The nursing notes on 11/06/09 at 1059, revealed: "talked with patient about her rights during this petitioned admission to hospital. Pt calmed down...Patient says she sustained wounds from being restrained, documented neck abrasion and left wrist bruise...."

On 03/07/11, the Director of the ED reviewed the medical record, and confirmed the RN did not document notifying the physician.

2) The policy, "Discharge - Inpatient" requires: "...To notify the physician...if a change in condition is detected or if the patient develops new symptoms. Delay discharge until physician ...is informed and confirms discharge...."

The following is Patient #5's oral intake during hospitalization:

On 07/20/10, at 0700, 120 cubic centimeters (cc) (1/2 cup).
On 07/20/10, at 1100, 240 cc
On 07/20/10, at 2100, 400 cc

On 07/21/10, at 0600, 220 cc
On 07/21/10, at 0700, 60 cc
On 07/21/10, at 2300, 120 cc

On 07/22/10, at 0800, 0 cc

The following is Patient #5's meal intake during hospitalization:

On 07/20/10, at 0700, 100%
On 07/20/10, at 1100, 100 %
On 07/20/10, at 2100, 40%

On 07/21/10, at 0700, 0%
On 07/21/10, at 1500, 0%

On 07/22/10, at 0800, 0%

The physician's order on 07/22/10 at 1116, reveals, "Discharge To 'Other'."

The physician's Admission orders (for psychiatric facility) on 07/22/10, had the patient's diet as regular, with regular consistency. No mention patient has refused meals and has only taken 400 cc of fluid in last 24 hours.

The physician's admission orders did not include any IV fluids, only oral medications.

The only documented notification by the nurses to the doctor was on 07/21/10, at 1146, " Notify (doctor), as patient's family would like to talk to him," and on 07/21/10, at 1155, "Physician called back and is on-site (to) visit."

On 03/07/11, the Director of QM confirmed the nursing staff did not notify the doctor of the change in condition to include Patient #5's not taking any fluids by mouth since 2300, on 07/21/10 (approximately 18 hours before discharge), or that the patient has not eaten since 2100, on 07/20/10 (2 days before discharge).

3) The policy, "Incident Reporting, serious and Sentinel Event Reporting" requires: "...any employee...becomes aware of a patient...incident is responsible for reporting the incident...Access electronic incident report via...of Internet...enter incident...information... submit the incident (report)...."

Patient #3 attempted twice to leave the facility, security was called after the second attempt, and restraints were applied at 1325, by security, after receiving a doctor's order.

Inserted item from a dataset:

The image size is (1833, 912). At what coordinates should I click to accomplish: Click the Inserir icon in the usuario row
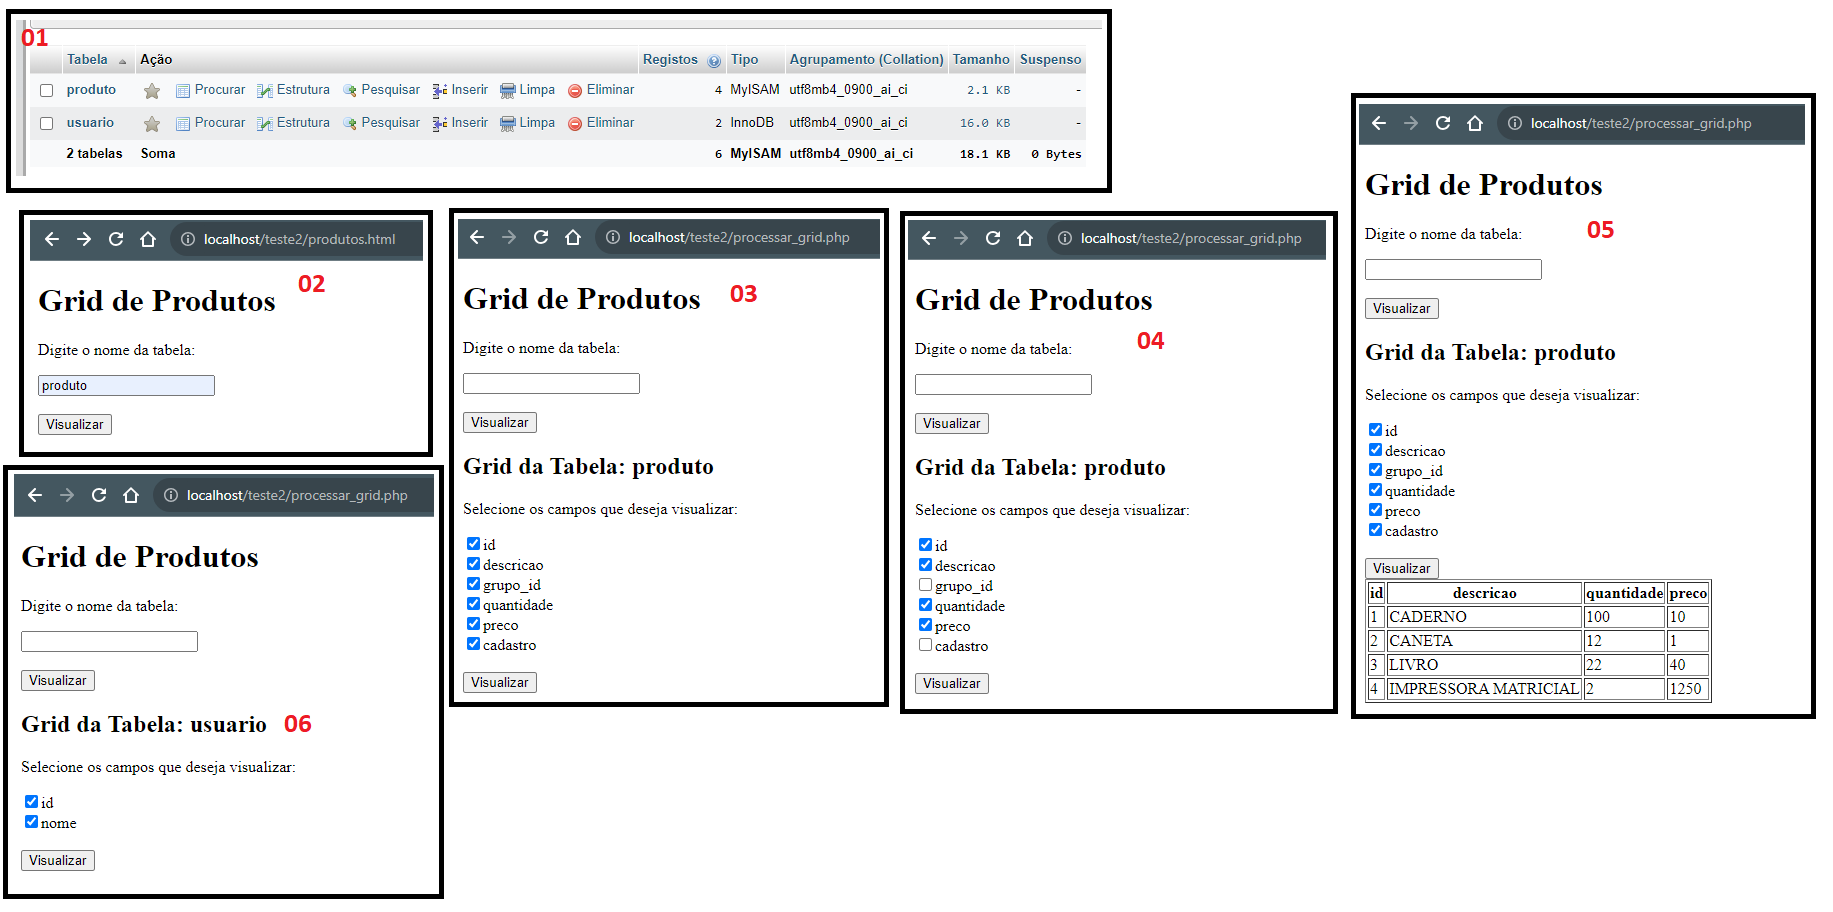click(439, 124)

The nursing notes on 11/06/09 at 1059, revealed: "talked with patient about her rights during this petitioned admission to hospital. Pt calmed down...Patient says she sustained wounds from being restrained, documented neck abrasion and left wrist bruise...."

On 03/07/11, the Director of QM confirmed no incident report was completed on Patient #5, regarding the injury sustained during the initiation of the restraints, and an incident report should have been completed.